Now, you want to create a webpage for your own project. How would you do that? Well, read on.
Click on the +
button on the top left corner of the Rstudio window.
Click on R Markdown
and follow the steps (nothing irreparable is done here, so you can just keep the defaults settings). Save the new page under the name you want to give it. Remember, this name will be the url address of your page, so choose wisely. I suggest a short name, with some initials and a clear link to the goal of the page. Also, the page name has to be new, please check in the list of files that the name you have in mind has not already been attributed.
Now, you’re done. You can start playing around with the page, changing the title, writing text, adding code.
Do not forget to link your new page to the rest of SKY, either by linking it directly on the front pages Interventions and Theories, or by linking to another article in SKY. The RMarkdown command to generate a link is simply [text](NameOfYourPage.html)
.
There are several ways to bring data to SKY. All of them are illustrated in the GrasslandPES.Rmd
file.
The first way is simply to link to a GoogleSheet where estimates are stored or papers are listed. In order to do so, hit the Share
button on the GoogleSheet page, choose Anyone with the link can edit
and copy/paste the link to SKY using the Rmarkdown command [text](link)
. See the example just above the code chunk sendingGCP
in the GrasslandPES.Rmd
file.
The second way is to download the data from the GoogleSheet into SKY. In order to do so, you have to use the gsheet
package, by calling it into an R code chunk with library(gsheet)

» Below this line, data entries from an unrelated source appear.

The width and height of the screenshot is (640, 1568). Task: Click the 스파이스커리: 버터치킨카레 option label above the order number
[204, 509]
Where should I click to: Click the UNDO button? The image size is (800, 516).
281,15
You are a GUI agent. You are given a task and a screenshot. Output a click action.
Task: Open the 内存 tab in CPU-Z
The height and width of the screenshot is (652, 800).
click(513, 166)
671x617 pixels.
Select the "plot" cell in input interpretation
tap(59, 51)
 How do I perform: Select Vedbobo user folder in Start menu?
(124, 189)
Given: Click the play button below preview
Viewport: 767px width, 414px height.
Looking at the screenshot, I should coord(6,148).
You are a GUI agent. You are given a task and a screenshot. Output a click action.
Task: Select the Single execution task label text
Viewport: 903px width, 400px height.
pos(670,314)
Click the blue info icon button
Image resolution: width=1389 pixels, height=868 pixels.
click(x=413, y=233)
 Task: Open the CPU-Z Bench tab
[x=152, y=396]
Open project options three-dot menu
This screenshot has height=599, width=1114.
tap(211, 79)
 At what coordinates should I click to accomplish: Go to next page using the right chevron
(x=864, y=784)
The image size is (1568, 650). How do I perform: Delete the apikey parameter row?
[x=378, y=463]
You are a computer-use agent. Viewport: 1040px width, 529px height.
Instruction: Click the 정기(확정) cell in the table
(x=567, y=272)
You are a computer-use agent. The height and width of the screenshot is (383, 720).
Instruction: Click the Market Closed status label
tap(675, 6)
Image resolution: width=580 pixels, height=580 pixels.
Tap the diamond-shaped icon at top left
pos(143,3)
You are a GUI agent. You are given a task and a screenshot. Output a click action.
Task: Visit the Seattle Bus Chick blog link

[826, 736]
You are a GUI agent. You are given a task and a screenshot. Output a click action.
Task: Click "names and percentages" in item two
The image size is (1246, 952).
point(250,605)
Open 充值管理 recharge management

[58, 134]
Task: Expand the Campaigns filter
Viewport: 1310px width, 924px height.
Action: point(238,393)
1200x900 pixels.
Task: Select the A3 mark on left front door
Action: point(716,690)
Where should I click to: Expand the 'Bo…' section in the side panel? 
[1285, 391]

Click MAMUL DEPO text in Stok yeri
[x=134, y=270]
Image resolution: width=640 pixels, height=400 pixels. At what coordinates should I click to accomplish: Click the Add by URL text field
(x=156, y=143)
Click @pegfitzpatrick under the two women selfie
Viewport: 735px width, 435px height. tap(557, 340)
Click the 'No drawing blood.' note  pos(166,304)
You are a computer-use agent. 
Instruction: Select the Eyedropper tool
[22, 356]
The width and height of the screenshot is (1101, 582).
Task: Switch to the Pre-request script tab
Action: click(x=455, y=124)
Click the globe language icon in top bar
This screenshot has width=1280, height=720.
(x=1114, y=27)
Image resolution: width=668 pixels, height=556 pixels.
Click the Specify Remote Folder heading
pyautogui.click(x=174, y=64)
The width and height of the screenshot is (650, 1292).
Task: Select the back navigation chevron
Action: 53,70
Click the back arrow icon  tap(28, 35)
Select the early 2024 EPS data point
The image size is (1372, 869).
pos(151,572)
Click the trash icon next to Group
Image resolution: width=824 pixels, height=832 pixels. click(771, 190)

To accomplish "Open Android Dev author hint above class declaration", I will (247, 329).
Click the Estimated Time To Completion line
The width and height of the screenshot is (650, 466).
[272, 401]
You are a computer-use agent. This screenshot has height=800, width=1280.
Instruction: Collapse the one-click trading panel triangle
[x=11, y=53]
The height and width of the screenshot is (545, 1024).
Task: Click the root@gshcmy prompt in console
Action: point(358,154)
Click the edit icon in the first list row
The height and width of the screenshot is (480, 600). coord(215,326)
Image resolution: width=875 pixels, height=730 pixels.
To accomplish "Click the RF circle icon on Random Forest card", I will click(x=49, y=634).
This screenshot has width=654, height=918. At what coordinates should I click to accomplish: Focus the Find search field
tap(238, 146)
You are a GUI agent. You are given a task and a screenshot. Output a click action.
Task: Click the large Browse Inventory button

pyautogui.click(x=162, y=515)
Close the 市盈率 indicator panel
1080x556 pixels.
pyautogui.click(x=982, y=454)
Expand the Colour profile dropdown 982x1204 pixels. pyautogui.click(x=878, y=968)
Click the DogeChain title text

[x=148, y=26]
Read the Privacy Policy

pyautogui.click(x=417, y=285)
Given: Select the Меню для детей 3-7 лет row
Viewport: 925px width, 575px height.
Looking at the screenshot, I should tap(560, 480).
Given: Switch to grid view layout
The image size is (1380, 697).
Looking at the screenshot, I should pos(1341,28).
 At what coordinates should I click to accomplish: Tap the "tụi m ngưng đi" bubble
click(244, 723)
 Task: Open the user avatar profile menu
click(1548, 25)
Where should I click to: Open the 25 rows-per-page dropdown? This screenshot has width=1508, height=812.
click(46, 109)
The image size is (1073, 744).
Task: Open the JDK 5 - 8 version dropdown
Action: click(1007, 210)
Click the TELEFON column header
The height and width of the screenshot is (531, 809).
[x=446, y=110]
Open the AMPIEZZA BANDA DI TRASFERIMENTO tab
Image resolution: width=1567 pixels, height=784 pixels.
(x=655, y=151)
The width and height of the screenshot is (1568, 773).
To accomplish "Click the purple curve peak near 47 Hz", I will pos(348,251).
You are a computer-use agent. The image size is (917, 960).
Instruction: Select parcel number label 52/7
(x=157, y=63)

. I generally put all calls to packages in the first R code chunk of the RMarkdown document, that I generally call libraries
, as I did in the GrasslandPES.Rmd
example file. Then you simply have to call the data from GoogleSheet using the gsheet2tbl
command: data <- gsheet2tbl("YourGoogleSheetUrl")
. See the example in the code chunk sendingGCP
in the GrasslandPES.Rmd
file.
The third way is to download data from your computer. Here is a quick tutorial on how to do that for different file formats. In order to make the data really available to the community though, you have to either put it into a GoogleSheet or send it to the MySQL repo (see below).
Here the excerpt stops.